• [Directions for this task]: Please convert the rows below into a two-column Markdown table headed No. and Line, numbering each line and skipping blank lines. Leave the pictures out of the answer.

# Start of Data for this exercise

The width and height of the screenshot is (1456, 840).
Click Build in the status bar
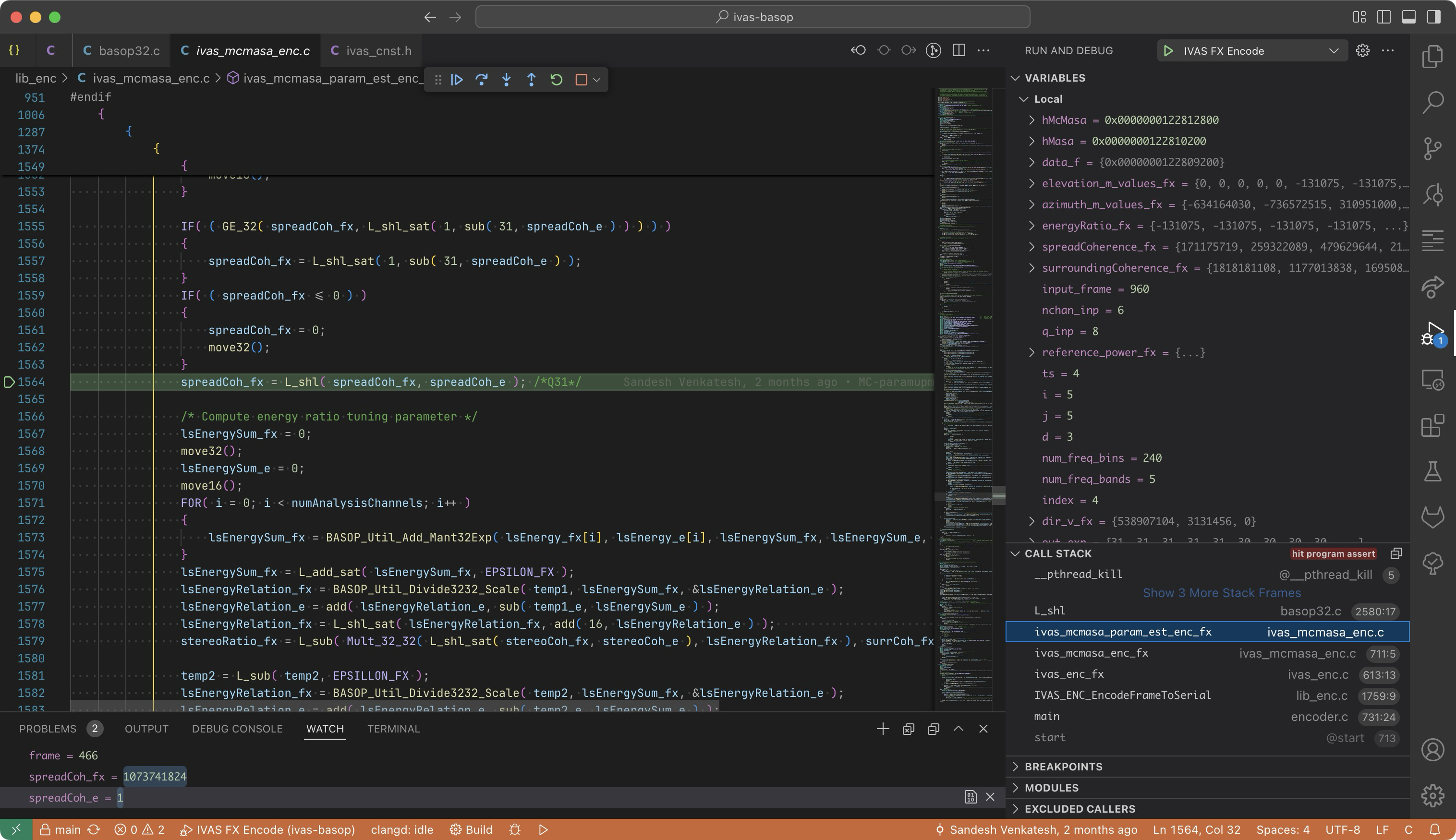point(472,829)
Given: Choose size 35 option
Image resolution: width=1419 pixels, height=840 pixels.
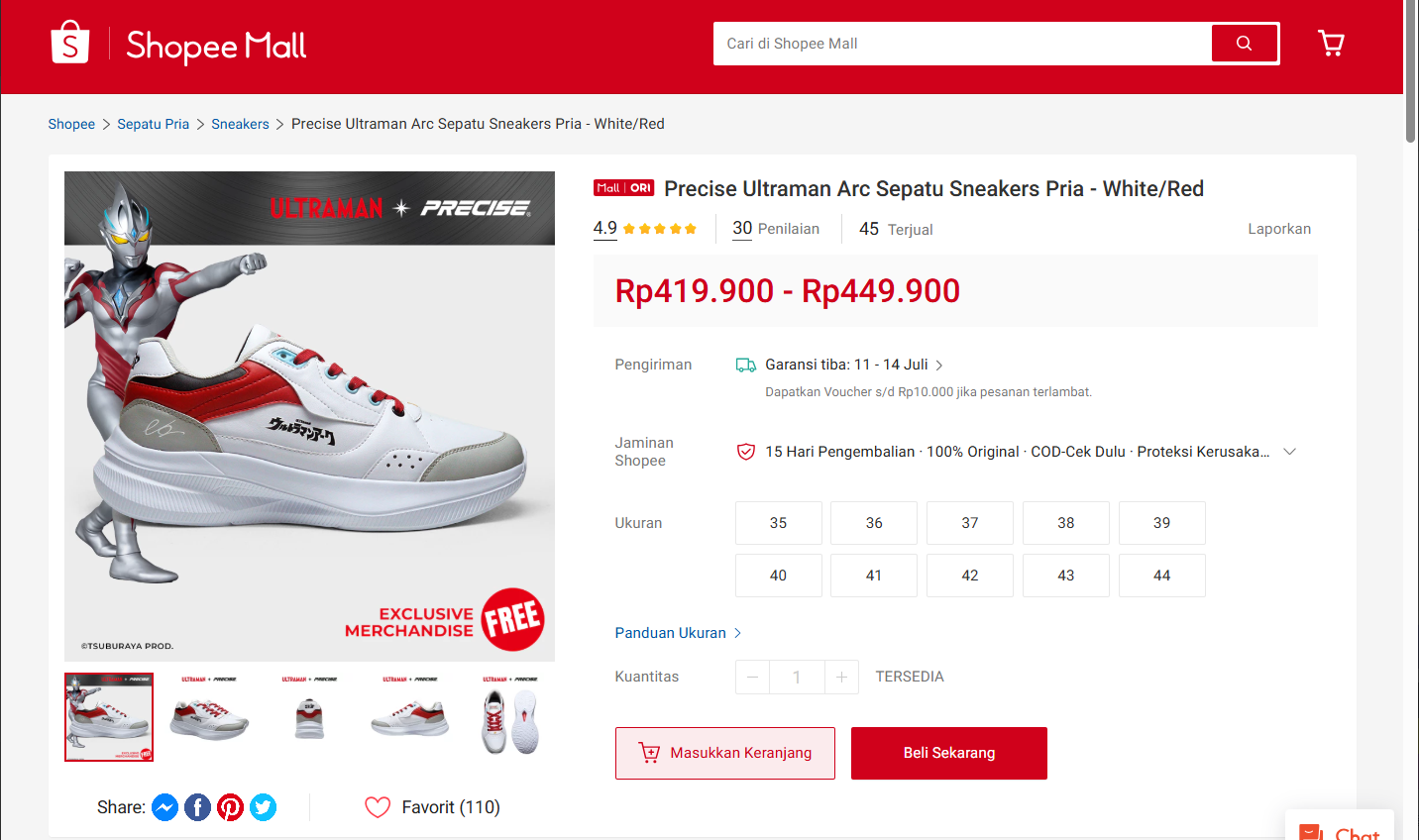Looking at the screenshot, I should (x=778, y=523).
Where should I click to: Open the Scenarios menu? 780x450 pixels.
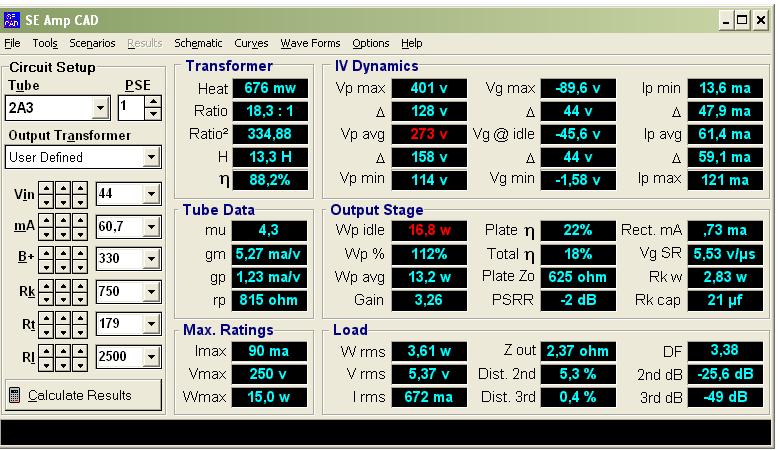point(92,44)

# End of Data for this exercise

• [Solution for this exercise]:
| No. | Line |
|---|---|
| 1 | The width and height of the screenshot is (1456, 840). |
| 2 | Click Build in the status bar |
| 3 | point(472,829) |
| 4 | Given: Choose size 35 option |
| 5 | Image resolution: width=1419 pixels, height=840 pixels. |
| 6 | Looking at the screenshot, I should (x=778, y=523). |
| 7 | Where should I click to: Open the Scenarios menu? 780x450 pixels. |
| 8 | point(92,44) |